**The task:** Scale the coordinates in the listing below: copy every line, requests included, and multiply each coordinate in the answers by 1.55, rounding to the nearest whole number with halves rounded up. Leave all numbers in the requests unchanged, and leave the pictures out of your answer.

**** Information provided ****

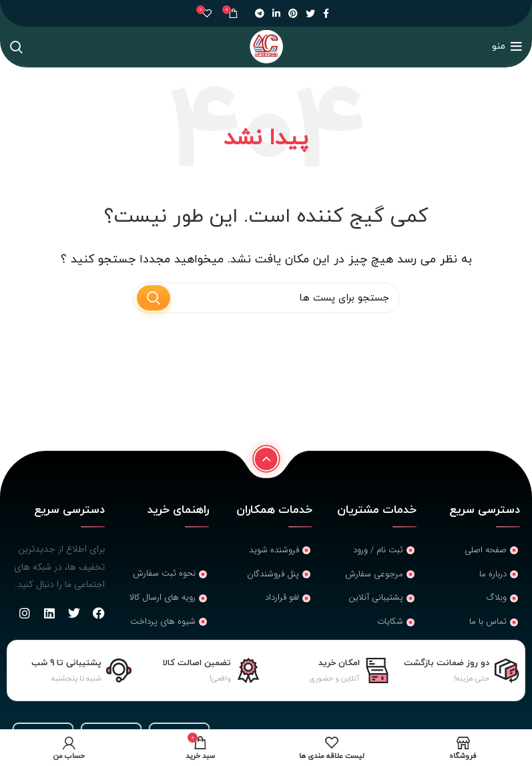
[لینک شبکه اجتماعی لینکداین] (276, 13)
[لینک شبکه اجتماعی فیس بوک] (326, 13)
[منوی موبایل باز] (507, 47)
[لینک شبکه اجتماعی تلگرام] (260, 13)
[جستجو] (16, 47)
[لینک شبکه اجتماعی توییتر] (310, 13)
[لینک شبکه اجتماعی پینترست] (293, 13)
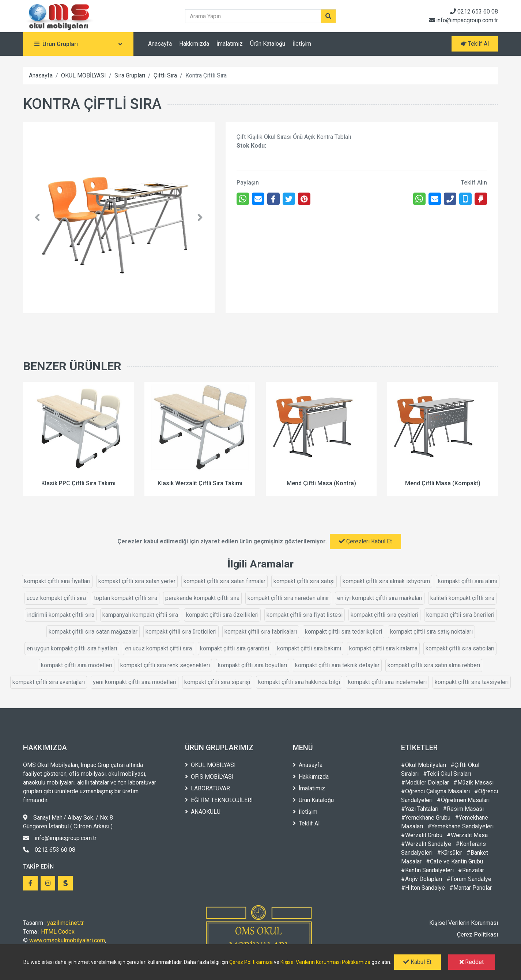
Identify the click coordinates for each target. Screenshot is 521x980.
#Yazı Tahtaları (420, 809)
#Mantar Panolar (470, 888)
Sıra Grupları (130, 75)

****

**Result of this exercise:**
[لینک شبکه اجتماعی لینکداین] (428, 20)
[لینک شبکه اجتماعی فیس بوک] (505, 20)
[منوی موبایل باز] (786, 73)
[لینک شبکه اجتماعی تلگرام] (403, 20)
[جستجو] (25, 73)
[لینک شبکه اجتماعی توییتر] (481, 20)
[لینک شبکه اجتماعی پینترست] (454, 20)
Identify the click coordinates for each target. Screenshot is 521x980.
#Yazı Tahtaları (651, 1254)
#Mantar Panolar (729, 1376)
Sıra Grupları (202, 116)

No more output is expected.